Of special note is the sworn testimony that the airplane’s dioxin did indeed represent both a dermal and inhalation exposure threat to unprotected personnel in 2000. We were unprotected between 1972-1982, wearing thin NOMEX flight suits and not wearing any respirators.
page 67 (18) the Air Force expert witness testifies under oath in federal court proceedings that the hazards of dioxin exposure existed for all personnel associated with the C-123, not just museum restoration workers or demilitarization workers as suggested by the VA’s interpretation of AF test results.

Page 83 (22) Dr. Ron Porter, AF toxicologist from USAF Armstrong Laboratory Brooks AFB, Texas, and one of the scientists who conducted the 1994 tests of C-123 aircraft at the USAF Museum, confirms under oath the major part of the hazard  “was physical contact with the contaminated (24) surface. He continued, “If there’s significant dioxin there, then dioxin can volatilize into (6) the air, so it could be a respirable hazard, a (7) respiration hazard.” The VA has improperly characterized the exposure hazard as non-existent, yet here the government testifies that it was significant in both dermal and inhalation routes of exposure. VA has characterized dermal exposure as “unlikely” and inhalation exposure as impossible. VA has done so only via literature review, not via hands-on investigation of the contaminated airplanes as has Dr. Porter.

Porter stated that he directed personnel at Wright-Patterson be kept out of the C-123 because of dioxin, once his report was completed in 1994. We were not kept out of the airplane but instead served aboard it for a decade. Porter (5, 107) reminds the judge that the interior of the C-123 is not only metal (upon which the VA asserts the dioxin had dried) but actually bare aircraft-grade aluminum, painted and unpainted metal surfaces of various types, wood, canvas, glass, plastic, fiberglass, paper, cardboard, rubber and a wide range of other materials, all presenting a variety of dermal dioxin transfer characteristics. Porter formed a firm conclusion, expressed under oath, (14) that “there was a potential risk of exposure to chemicals in those airplanes, specifically (17) Agent Orange and/or dioxin.
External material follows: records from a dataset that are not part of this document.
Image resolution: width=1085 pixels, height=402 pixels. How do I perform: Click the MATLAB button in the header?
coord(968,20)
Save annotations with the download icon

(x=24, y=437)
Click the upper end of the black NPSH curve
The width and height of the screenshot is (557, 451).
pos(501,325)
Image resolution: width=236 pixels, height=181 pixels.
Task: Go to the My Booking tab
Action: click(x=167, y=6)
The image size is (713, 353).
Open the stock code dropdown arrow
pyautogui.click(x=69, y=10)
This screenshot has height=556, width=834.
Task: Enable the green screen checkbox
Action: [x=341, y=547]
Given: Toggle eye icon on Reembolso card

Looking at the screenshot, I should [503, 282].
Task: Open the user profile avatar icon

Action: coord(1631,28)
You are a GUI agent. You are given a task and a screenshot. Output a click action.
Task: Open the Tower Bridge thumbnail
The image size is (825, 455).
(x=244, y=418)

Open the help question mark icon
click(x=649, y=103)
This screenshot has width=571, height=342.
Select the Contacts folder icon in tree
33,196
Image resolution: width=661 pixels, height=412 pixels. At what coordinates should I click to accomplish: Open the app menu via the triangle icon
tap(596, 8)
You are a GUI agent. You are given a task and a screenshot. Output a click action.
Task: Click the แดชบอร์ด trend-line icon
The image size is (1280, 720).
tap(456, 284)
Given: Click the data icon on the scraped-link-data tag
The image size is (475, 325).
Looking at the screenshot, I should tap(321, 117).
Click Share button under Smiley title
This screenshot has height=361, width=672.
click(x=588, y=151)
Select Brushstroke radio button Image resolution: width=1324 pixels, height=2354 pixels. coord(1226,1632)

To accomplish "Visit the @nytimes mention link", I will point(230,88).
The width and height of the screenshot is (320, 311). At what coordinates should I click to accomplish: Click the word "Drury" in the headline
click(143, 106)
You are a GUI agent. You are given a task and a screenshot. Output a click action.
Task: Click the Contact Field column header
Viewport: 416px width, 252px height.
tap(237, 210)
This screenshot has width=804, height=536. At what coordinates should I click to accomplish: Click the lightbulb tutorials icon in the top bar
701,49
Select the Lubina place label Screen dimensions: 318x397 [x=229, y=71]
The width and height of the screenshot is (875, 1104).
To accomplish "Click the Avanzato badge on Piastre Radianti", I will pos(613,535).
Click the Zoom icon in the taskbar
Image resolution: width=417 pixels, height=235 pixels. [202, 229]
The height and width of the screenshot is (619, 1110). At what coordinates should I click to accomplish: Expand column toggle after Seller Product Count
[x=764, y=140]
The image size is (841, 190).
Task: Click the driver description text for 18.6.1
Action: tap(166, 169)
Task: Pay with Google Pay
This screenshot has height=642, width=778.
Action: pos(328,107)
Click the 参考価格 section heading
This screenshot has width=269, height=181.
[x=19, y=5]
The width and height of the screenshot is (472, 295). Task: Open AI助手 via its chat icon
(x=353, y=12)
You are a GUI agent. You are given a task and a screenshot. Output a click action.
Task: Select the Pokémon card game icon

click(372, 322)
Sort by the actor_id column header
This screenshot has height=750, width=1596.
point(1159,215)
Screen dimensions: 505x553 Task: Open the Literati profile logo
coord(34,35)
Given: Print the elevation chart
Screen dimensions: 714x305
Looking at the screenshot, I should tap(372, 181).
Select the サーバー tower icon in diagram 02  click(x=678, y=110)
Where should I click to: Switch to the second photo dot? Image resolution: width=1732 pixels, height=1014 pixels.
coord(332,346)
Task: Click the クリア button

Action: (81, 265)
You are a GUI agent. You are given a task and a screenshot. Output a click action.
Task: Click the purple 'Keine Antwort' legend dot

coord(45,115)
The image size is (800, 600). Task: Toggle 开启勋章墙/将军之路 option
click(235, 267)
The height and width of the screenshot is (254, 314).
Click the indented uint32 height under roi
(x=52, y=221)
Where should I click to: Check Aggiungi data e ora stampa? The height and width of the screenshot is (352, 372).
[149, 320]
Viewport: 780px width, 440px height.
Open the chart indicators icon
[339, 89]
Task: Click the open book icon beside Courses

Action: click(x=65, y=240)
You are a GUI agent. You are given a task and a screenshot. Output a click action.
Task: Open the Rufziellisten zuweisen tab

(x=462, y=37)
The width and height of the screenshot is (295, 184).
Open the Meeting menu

The C-123 veterans cannot accept any characterization which holds that the C-123 aircraft presented a potential risk of exposure to Agent Orange in January 2000 without that risk being considered also present during our decade of service between 1972 and 1982, when the dioxin was much less degraded, and fresher following the missions in Vietnam which ended only the year before.